Objetivo do exercício: Converta todas estas linhas em uma tabela Markdown com as colunas n e Linha. Cada fileira deve trazer o número de ordem e a linha correspondente, sem as linhas em branco.

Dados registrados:

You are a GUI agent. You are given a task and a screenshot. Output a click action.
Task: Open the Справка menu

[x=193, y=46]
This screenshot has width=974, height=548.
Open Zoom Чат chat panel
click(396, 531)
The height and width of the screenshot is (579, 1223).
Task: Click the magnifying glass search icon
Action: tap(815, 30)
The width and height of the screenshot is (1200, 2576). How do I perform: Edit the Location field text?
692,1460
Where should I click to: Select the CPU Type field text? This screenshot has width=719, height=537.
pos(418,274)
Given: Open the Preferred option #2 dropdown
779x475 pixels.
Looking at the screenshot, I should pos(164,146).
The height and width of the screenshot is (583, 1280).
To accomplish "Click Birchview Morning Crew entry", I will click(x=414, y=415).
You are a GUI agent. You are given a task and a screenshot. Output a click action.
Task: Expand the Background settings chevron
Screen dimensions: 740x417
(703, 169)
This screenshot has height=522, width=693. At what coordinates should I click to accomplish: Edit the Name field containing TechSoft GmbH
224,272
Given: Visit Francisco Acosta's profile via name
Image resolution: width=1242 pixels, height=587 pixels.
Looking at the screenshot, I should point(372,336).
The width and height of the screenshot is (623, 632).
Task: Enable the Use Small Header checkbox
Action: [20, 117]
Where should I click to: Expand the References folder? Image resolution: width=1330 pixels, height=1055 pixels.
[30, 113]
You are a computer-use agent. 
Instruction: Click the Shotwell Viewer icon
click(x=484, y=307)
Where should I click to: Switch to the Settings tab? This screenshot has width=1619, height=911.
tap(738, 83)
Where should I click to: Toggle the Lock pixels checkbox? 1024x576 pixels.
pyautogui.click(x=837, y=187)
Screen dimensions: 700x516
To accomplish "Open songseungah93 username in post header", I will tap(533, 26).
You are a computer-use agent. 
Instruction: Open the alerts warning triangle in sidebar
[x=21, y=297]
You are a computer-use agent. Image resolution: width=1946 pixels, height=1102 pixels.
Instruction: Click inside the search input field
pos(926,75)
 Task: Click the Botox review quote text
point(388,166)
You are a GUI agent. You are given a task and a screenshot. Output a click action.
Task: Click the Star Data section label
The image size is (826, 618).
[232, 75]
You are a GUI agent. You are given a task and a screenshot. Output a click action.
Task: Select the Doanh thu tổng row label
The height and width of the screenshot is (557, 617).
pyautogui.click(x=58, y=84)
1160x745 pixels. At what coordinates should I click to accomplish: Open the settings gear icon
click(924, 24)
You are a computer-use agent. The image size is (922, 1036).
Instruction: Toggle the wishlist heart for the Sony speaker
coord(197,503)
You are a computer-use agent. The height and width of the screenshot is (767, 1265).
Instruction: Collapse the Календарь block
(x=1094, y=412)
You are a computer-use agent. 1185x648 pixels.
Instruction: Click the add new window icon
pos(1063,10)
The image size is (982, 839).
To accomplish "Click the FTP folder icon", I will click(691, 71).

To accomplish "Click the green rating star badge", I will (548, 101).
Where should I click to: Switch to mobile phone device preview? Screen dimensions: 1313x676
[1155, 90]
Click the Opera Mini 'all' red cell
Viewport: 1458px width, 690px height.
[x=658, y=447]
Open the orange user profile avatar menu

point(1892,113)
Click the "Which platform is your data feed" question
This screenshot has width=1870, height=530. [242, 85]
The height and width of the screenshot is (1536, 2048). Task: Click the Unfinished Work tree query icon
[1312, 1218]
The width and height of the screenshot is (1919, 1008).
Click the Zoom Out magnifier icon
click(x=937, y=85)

Resultado da tarefa:
| n | Linha |
|---|---|
| 1 | You are a GUI agent. You are given a task and a screenshot. Output a click action. |
| 2 | Task: Open the Справка menu |
| 3 | [x=193, y=46] |
| 4 | This screenshot has width=974, height=548. |
| 5 | Open Zoom Чат chat panel |
| 6 | click(396, 531) |
| 7 | The height and width of the screenshot is (579, 1223). |
| 8 | Task: Click the magnifying glass search icon |
| 9 | Action: tap(815, 30) |
| 10 | The width and height of the screenshot is (1200, 2576). How do I perform: Edit the Location field text? |
| 11 | 692,1460 |
| 12 | Where should I click to: Select the CPU Type field text? This screenshot has width=719, height=537. |
| 13 | pos(418,274) |
| 14 | Given: Open the Preferred option #2 dropdown |
| 15 | 779x475 pixels. |
| 16 | Looking at the screenshot, I should pos(164,146). |
| 17 | The height and width of the screenshot is (583, 1280). |
| 18 | To accomplish "Click Birchview Morning Crew entry", I will click(x=414, y=415). |
| 19 | You are a GUI agent. You are given a task and a screenshot. Output a click action. |
| 20 | Task: Expand the Background settings chevron |
| 21 | Screen dimensions: 740x417 |
| 22 | (703, 169) |
| 23 | This screenshot has height=522, width=693. At what coordinates should I click to accomplish: Edit the Name field containing TechSoft GmbH |
| 24 | 224,272 |
| 25 | Given: Visit Francisco Acosta's profile via name |
| 26 | Image resolution: width=1242 pixels, height=587 pixels. |
| 27 | Looking at the screenshot, I should point(372,336). |
| 28 | The width and height of the screenshot is (623, 632). |
| 29 | Task: Enable the Use Small Header checkbox |
| 30 | Action: [20, 117] |
| 31 | Where should I click to: Expand the References folder? Image resolution: width=1330 pixels, height=1055 pixels. |
| 32 | [30, 113] |
| 33 | You are a computer-use agent.  |
| 34 | Instruction: Click the Shotwell Viewer icon |
| 35 | click(x=484, y=307) |
| 36 | Where should I click to: Switch to the Settings tab? This screenshot has width=1619, height=911. |
| 37 | tap(738, 83) |
| 38 | Where should I click to: Toggle the Lock pixels checkbox? 1024x576 pixels. |
| 39 | pyautogui.click(x=837, y=187) |
| 40 | Screen dimensions: 700x516 |
| 41 | To accomplish "Open songseungah93 username in post header", I will tap(533, 26). |
| 42 | You are a computer-use agent.  |
| 43 | Instruction: Open the alerts warning triangle in sidebar |
| 44 | [x=21, y=297] |
| 45 | You are a computer-use agent. Image resolution: width=1946 pixels, height=1102 pixels. |
| 46 | Instruction: Click inside the search input field |
| 47 | pos(926,75) |
| 48 |  Task: Click the Botox review quote text |
| 49 | point(388,166) |
| 50 | You are a GUI agent. You are given a task and a screenshot. Output a click action. |
| 51 | Task: Click the Star Data section label |
| 52 | The image size is (826, 618). |
| 53 | [232, 75] |
| 54 | You are a GUI agent. You are given a task and a screenshot. Output a click action. |
| 55 | Task: Select the Doanh thu tổng row label |
| 56 | The height and width of the screenshot is (557, 617). |
| 57 | pyautogui.click(x=58, y=84) |
| 58 | 1160x745 pixels. At what coordinates should I click to accomplish: Open the settings gear icon |
| 59 | click(924, 24) |
| 60 | You are a computer-use agent. The image size is (922, 1036). |
| 61 | Instruction: Toggle the wishlist heart for the Sony speaker |
| 62 | coord(197,503) |
| 63 | You are a computer-use agent. The height and width of the screenshot is (767, 1265). |
| 64 | Instruction: Collapse the Календарь block |
| 65 | (x=1094, y=412) |
| 66 | You are a computer-use agent. 1185x648 pixels. |
| 67 | Instruction: Click the add new window icon |
| 68 | pos(1063,10) |
| 69 | The image size is (982, 839). |
| 70 | To accomplish "Click the FTP folder icon", I will click(691, 71). |
| 71 | To accomplish "Click the green rating star badge", I will (548, 101). |
| 72 | Where should I click to: Switch to mobile phone device preview? Screen dimensions: 1313x676 |
| 73 | [1155, 90] |
| 74 | Click the Opera Mini 'all' red cell |
| 75 | Viewport: 1458px width, 690px height. |
| 76 | [x=658, y=447] |
| 77 | Open the orange user profile avatar menu |
| 78 | point(1892,113) |
| 79 | Click the "Which platform is your data feed" question |
| 80 | This screenshot has width=1870, height=530. [242, 85] |
| 81 | The height and width of the screenshot is (1536, 2048). Task: Click the Unfinished Work tree query icon |
| 82 | [1312, 1218] |
| 83 | The width and height of the screenshot is (1919, 1008). |
| 84 | Click the Zoom Out magnifier icon |
| 85 | click(x=937, y=85) |